Рис. 10. Выведение значительного объема силера за апекс.

Выведение пломбировочного материала за пределы апикального отверстия наблюдается в случае использования большого количества силера, а также в результате избыточного давления в процессе конденсации пломбировочного материала в корневом канале.

Выталкивание гуттаперчевого штифта за апекс может быть следствием неправильного определения рабочей длины и/или неверного выбора размера основного штифта (рис. 11) .

Рис. 11. Выведение гуттаперчевого штифта за верхушку корня.

Выведение гуттаперчи за пределы верхушки корня возможно в процессе латеральной конденсации гуттаперчи (рис. 12) .

Рис. 12. Латеральная конденсация штифтов.

Меры профилактики: контроль рабочей длины на всех этапах эндодонтического лечения; грамотное формирование корневого канала; сохранение целостности анатомического (физиологического) сужения.

Если выведение небольшого количества силера за пределы апикального отверстия может не вызывать проблем, поскольку он достаточно быстро резорбируется, то выведенная за верхушку гуттаперча, которая сама по себе биологически инертна, способна длительно поддерживать воспаление в тканях апикального периодонта, являясь механическим раздражителем.

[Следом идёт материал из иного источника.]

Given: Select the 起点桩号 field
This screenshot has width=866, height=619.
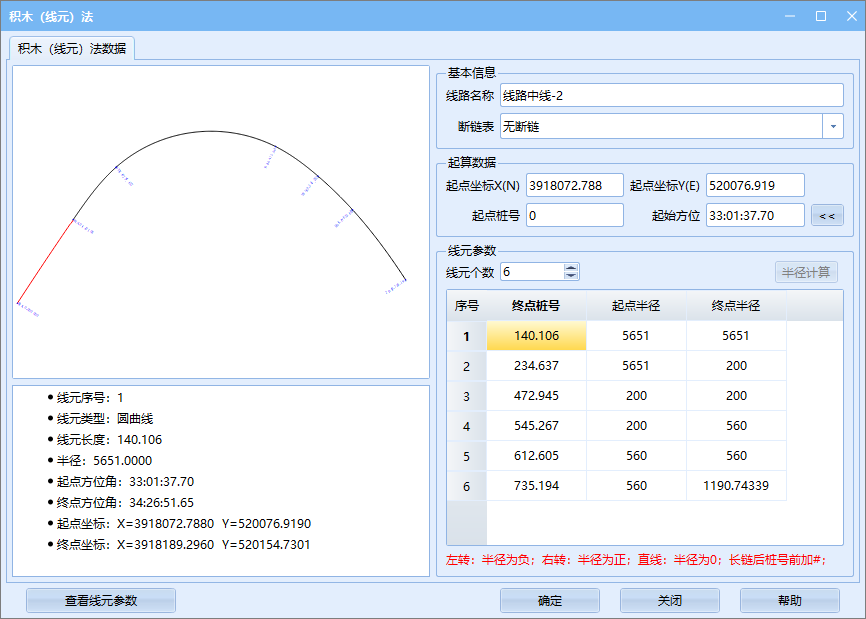Looking at the screenshot, I should pyautogui.click(x=574, y=215).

Продольный перелом корня возможен в процессе латеральной конденсации гуттаперчевых штифтов и является следствием чрезмерного истончения стенок корневого канала в процессе механической обработки. Кроме того, продольный перелом корня может наблюдаться при сильном боковом давлении на спридер в процессе конденсации гуттаперчевых штифтов.

Меры профилактики — оценка состояния твердых тканей корня зуба, их толщины, а также совершенствование мануальных навыков и приложение адекватных усилий в процессе конденсации гуттаперчевых штифтов.

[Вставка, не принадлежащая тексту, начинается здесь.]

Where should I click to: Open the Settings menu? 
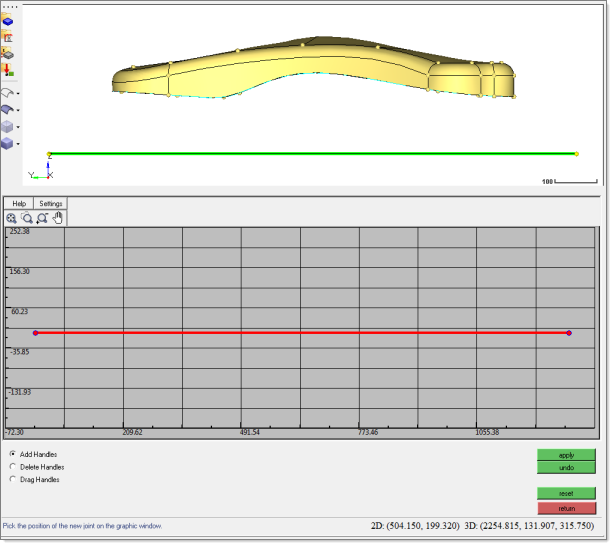click(x=51, y=203)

Боли после эндодонтического вмешательства

Могут быть обусловлены раздражающим действием продуктов механической обработки корневого канала (опилки корневого дентина, остатки пульпы, микроорганизмы), которые выталкиваются за пределы апекса в процессе инструментальной обработки канала. Причиной боли может стать корневой силер, выведенный в ткани апикального периодонта. В данном случае болевые ощущения носят кратковременный характер (от 3 до 14 дней) и могут проходить самостоятельно без какого-либо воздействия.

Особую проблему представляет боль, которая носит продолжительный характер (от нескольких месяцев до нескольких лет) и не устраняется при использовании лекарственных средств и физиотерапевтических мероприятий.

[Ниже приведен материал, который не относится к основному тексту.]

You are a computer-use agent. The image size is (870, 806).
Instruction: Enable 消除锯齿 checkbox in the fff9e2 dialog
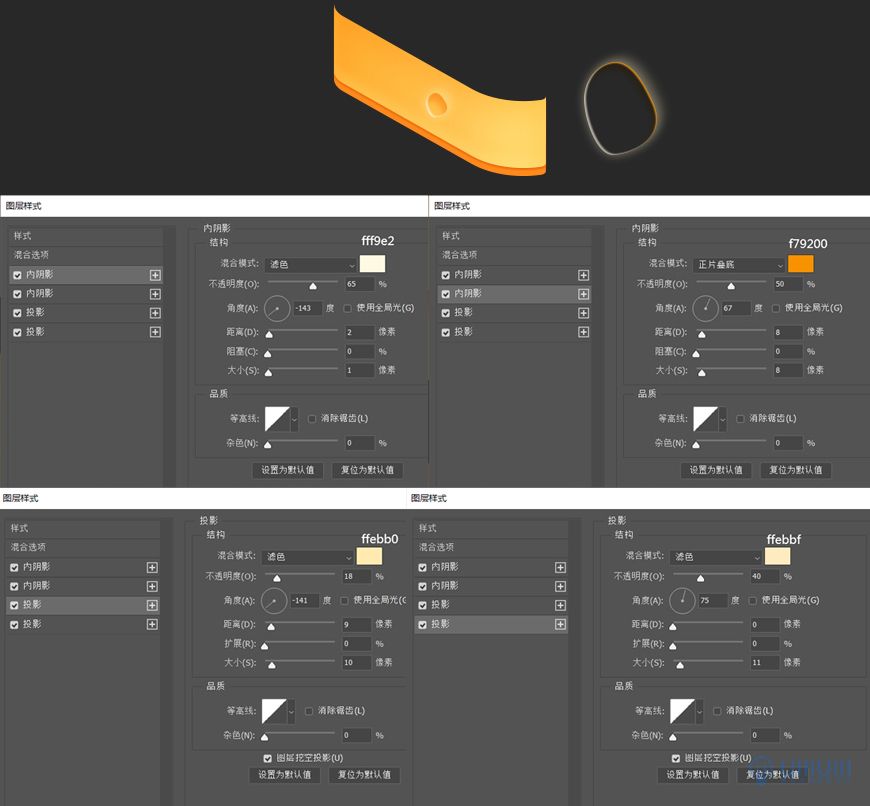click(312, 418)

Одной из причин возникновения длительной боли являются последствия применения витального метода лечения пульпита в одно посещение, что связано с невозможностью воздействия на дельтовидные и дополнительные канальцы, которые недоступны для механической обработки. В результате остаются обрывки инфицированной пульпы, которые впоследствии могут стать источником хронической инфекции.

Следующим поводом продолжительных болевых ощущений может послужить выведение за апекс гуттаперчи.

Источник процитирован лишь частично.